Community court offenders clean up Garfield garden

You couldn’t ask for a better day to give back to the community. The sun was out, it was warm and calm, and a group of seven men were using pitchforks and shovels to clear out big bunches of weeds in the Garfield Community Center Butterfly Garden.

The participants were all there as a condition of their sentences from Seattle’s Community Court. It’s a jail diversion program that gives offenders a way to trade jail time for community service. 

Jack was one of the men out working on Friday, and he told us that he was looking at a couple of days of jail for stealing a bottle of wine from a Pioneer Square convenience store. An army veteran, he has struggled with alcohol dependence issues for years. But he’s recently renewed his faith and received treatment for his addictions, and told the judge he’d rather serve in the community than sit in jail and read a book. He ended up with a 16 hour community service sentence. “What I did was wrong. I made a mistake. And this is a good way to serve and give back to the community. I only have positive things to say about the community service program.”

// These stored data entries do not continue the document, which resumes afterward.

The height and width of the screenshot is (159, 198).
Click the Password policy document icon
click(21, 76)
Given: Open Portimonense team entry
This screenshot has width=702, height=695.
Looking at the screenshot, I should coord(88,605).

Offenders can go through community court of to three times, and each time the number of community service hours grows.

The community court partners with a number of organizations around town to direct their work. The previous day they were out working in the New Holly market garden in South Seattle. And once a month they work with the Colman Neighborhood Association to pick up trash and clean up public spaces in that southern part of the Central District.